* _Exercise set_:
- A) In the text on acting for comedy, how long are sitcoms almost always?
- B) Echo the text on acting for comedy from "This week is" up to and including "and be funny.".
- C) Give what follows the last sentence of the text on acting for comedy by continuing it from where it stops.

* _Document segment_:
********************

This week is a continuation from week 23- please complete that one before moving ahead.
Here are more guidelines for Acting for Comedy:
Play the truth of the scene.
Avoid the urge to TRY and be funny.
Take your character seriously. You need to believe in them 100%. You must know more about the character than they know about themselves. This distance between yourself and the character is essential to gaining an understanding of where the humour will lie. You may know their strengths are actually weaknesses, but they do not. To give you an example, a character may be fastidiously obsessed by security, always locking things, never trusting anyone. They see themselves as the pillar of the local community. We (the actor and the audience) know them to be a compulsive, neurotic fool. The joke lies in the gap between the two perceptions. This can be developed by exaggerating your character’s feelings and beliefs. “exaggerate” meaning “feel it more”. If, in a tragedy, a character is stung by a bee, they might mind. If, in a comedy, they are stung by a bee, they will mind more; in fact they will probably mind more than usual. Or reverse it: they could pretend not to mind at all; but they would pretend not to mind too much, almost to the point of imbalance.
Further comedy we see on our screens:
The situation comedy, or sitcom, has been the most common, successful and culturally significant type of television comedy. As the name suggests, these programs feature recurring characters placed in humorous situations. Often performed before a live audience (or, in some cases, a simulated live audience in the form of a laugh track), usually filmed or taped with a multiple-camera setup, and almost always a half-hour in length, sitcoms are seldom presented as realistic depictions of life but often generate honest humor through the relationships between and ongoing development of characters.

********************

* _Recorded information_:
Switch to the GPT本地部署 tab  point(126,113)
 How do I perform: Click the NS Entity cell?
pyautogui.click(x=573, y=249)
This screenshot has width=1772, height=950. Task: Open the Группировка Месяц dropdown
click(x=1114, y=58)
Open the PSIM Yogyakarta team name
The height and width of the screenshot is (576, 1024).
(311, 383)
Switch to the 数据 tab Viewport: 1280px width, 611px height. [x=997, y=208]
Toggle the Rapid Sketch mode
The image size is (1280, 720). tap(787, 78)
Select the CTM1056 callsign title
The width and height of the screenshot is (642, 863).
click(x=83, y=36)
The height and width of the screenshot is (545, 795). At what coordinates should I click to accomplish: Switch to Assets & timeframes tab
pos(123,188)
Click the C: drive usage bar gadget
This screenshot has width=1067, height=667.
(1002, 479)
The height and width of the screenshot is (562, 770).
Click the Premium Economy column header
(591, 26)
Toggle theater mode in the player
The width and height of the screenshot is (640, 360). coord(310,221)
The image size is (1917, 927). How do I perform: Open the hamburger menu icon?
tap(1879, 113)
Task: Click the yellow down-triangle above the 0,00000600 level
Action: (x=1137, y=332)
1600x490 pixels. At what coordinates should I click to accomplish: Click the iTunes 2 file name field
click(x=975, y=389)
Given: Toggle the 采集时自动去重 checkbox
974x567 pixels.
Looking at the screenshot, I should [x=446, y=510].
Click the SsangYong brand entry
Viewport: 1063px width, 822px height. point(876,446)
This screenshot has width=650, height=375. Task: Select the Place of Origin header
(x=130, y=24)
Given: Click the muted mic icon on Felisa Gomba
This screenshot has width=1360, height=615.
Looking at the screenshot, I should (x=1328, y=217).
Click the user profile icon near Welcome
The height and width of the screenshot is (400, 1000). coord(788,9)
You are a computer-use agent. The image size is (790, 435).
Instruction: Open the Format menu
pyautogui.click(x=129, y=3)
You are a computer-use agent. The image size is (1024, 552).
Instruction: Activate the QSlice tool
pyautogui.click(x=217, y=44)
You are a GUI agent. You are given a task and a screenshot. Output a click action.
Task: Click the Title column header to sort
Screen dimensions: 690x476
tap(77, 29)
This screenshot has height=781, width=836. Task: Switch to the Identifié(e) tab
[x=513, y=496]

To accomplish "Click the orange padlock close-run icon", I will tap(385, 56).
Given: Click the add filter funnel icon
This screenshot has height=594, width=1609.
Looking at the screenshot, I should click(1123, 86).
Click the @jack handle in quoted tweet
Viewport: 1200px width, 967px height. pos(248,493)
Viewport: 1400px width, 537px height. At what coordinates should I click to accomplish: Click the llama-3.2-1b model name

********************

* _Answers in order_:
- A) Almost always a half-hour.

- B)
This week is a continuation from week 23- please complete that one before moving ahead.
Here are more guidelines for Acting for Comedy:
Play the truth of the scene.
Avoid the urge to TRY and be funny.

- C)
A comedy-drama, is a program that combines humor with more serious dramatic elements, aiming for a considerably more realistic tone than conventional sitcoms. These programs are shot with a single-camera setup and presented without a laugh track, and typically run an hour in length. This can refer to a genre of television or radio drama series. There are several notable comedy-dramas, varying in different subgenres. This includes comedy-dramas like Desperate Housewives, Parenthood and Ugly Betty, medical comedy-dramas like M*A*S*H and Grey’s Anatomy, legal comedy-dramas like Ally McBeal and Boston Legal, and Glee – probably the first musical comedy-drama.
Sketch comedy programs differ from sitcoms in that they do not basically feature recurring characters (though some characters and scenarios may be repeated) and often draw upon current events and emphasize satire over character development. In the UK, two of the more successful examples are Monty Python’s Flying Circus and Little Britain.
This week’s challenges:
1. Please download the attached scripts, choose a role to play and record either as a self tape or if you would like other actors to read in for the other parts, please attend the next virtual class.
2. Business challenge
Ask yourself the following:
- Are you good at networking with business people? If no, how can you get better? What do you need to do differently?
- Do you already have connections within the industry? Who? How can they help you? Make a list of all the connections you have in the industry and file them. They may end up casting something that you are interested in and if you can make a link with them from a previous job it stands you in good stead.